Unless, of course, it turns out that not all of language is so systematic. While our data so far represent a significant proportion of all research to date, it's only a tiny fraction of English. That is what makes research on language so hard: there is so much of it, and it is incredibly complex. But with the support of our volunteer Citizen Scientists, I am confident that we will be able to finish the project and launch a new phase of the study of language.

That brings up one additional aspect of the results: It shows that this project is possible. Citizen Science is rare in the study of the mind, and many of my colleagues doubted that amateurs could provide reliable results. In fact, by the standard measures of reliability, the information our volunteers contributed is very reliable.
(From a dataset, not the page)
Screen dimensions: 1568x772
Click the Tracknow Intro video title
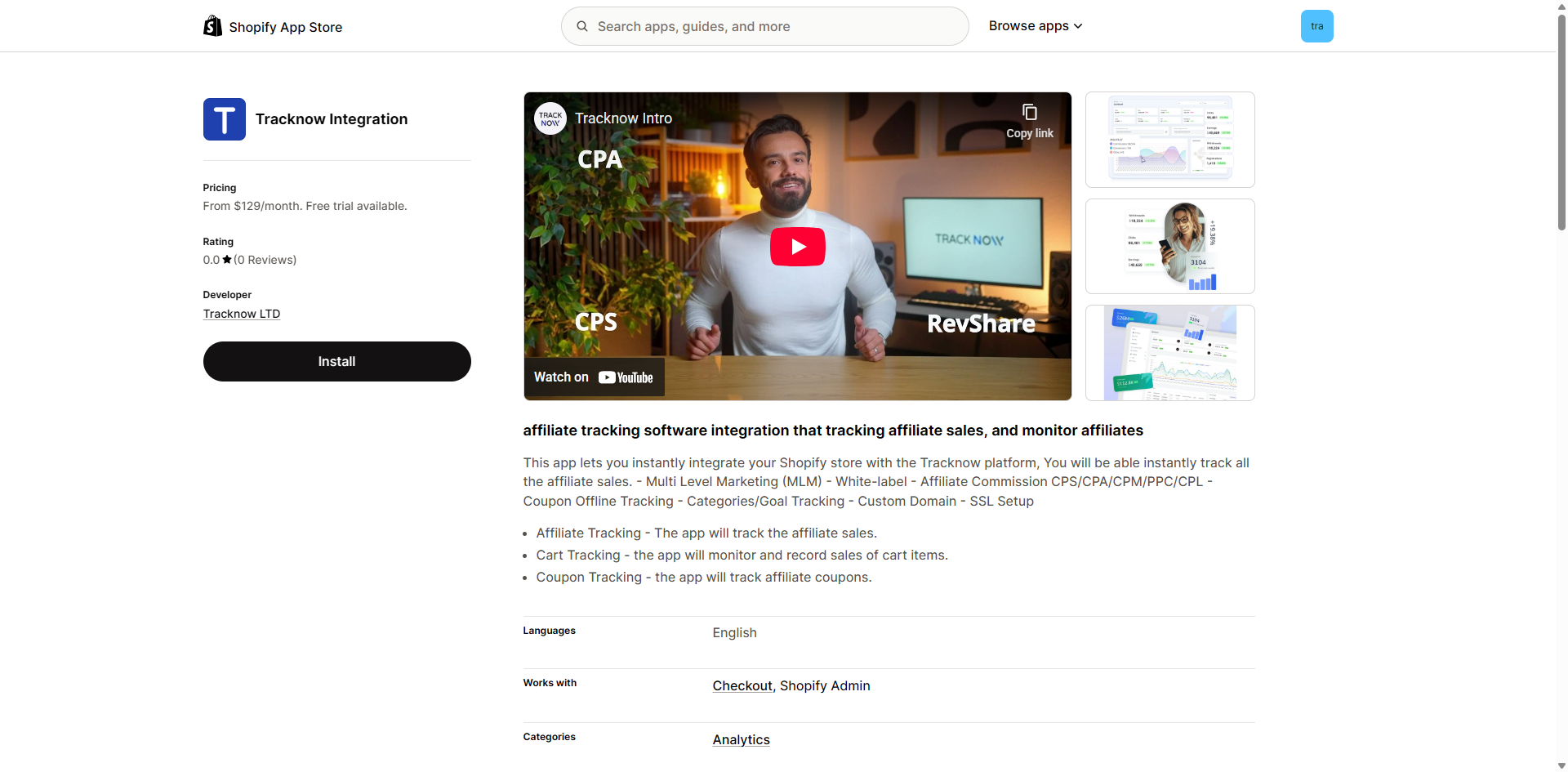click(623, 118)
Of course, checking for a systematic relationship between grammar and meaning is only the first step. We'd also liked to understanding which verbs and grammatical constructions have which aspects of meaning and why, and leverage this knowledge into understanding more about the nature of thought. Right now, we still don't have enough data to have exciting new conclusions (for exciting old conclusions, see Pinker's Stuff of Thought). I expect I'll have more to say about that after we complete the next phase of data collection.

Details of the Analysis

Here is how we did the analyses. If meaning determines which grammatical constructions a given verb can appear in, then you would expect that all the verbs that appear in the same set of frames should be the same in terms of the core aspects of meaning discussed above. So if one of those verbs describes, for instance, physical contact, then all of them should.
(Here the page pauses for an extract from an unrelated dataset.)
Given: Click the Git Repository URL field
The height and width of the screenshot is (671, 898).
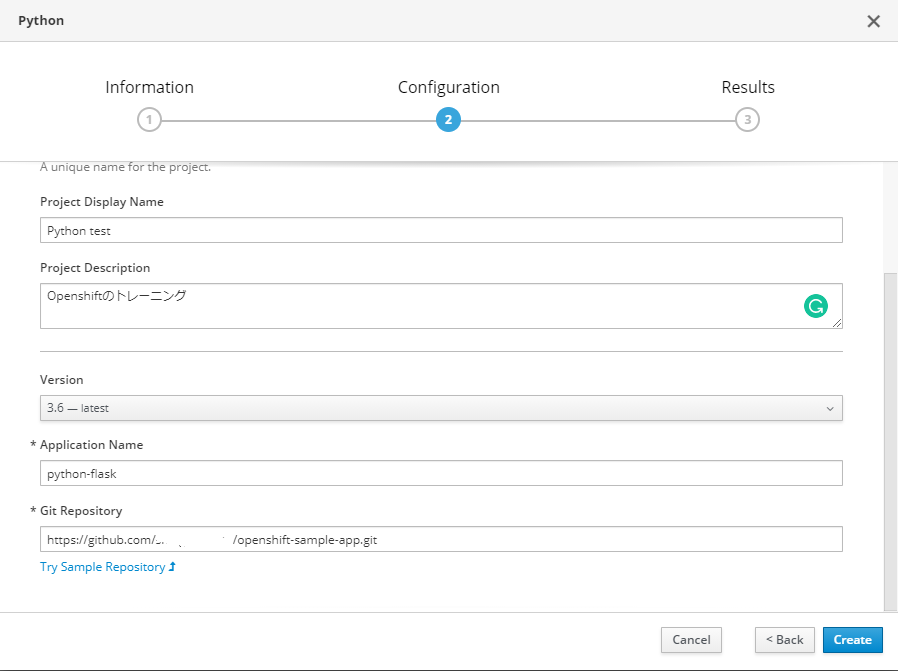Looking at the screenshot, I should (x=441, y=540).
Helpfully, the VerbNet project -- which was built on earlier work by Beth Levin -- has already classified over 6,000 English verbs according to which grammatical constructions they can appear in. The 641 verbs posted in the first round of the VerbCorner project consisted of all the verbs from 11 of these classes.

So is it the case that in a given class, all the verbs describe physical contact or all of them do not? One additional complication is that, as I described above, the grammatical construction itself can change the meaning. So what I did was count what percentage of verbs from the same class have the same value for a given aspect of meaning for each grammatical construction, and then I averaged over those constructions.

The "Explode on Contact" task in VerbCorner asked people to determine whether a given sentence (e.g., Albert hugged Beatrice) described contact between different people or things. Were the results for a given verb class and a given grammatical construction? Several volunteers checked each sentence. If there was disagreement among the volunteers, I used whatever answer the majority had chosen.

This graph shows the degree of consistency by verb class (the classes are numbered according to their VerbNet number), with 100% being maximum consistency. You can see that all eleven classes are very close to 100%. Obviously, exactly 100% would be more impressive, but that's extremely rare to see when working with human judgments, simply because people make mistakes. We addressed this in part by having several people check each sentence, but there are so many sentences (around 5,000), that simply by bad luck sometimes several people will all make a mistake on the same sentence. So this graph looks as close to 100% as one could reasonably expect. As we get more data, it should get clearer.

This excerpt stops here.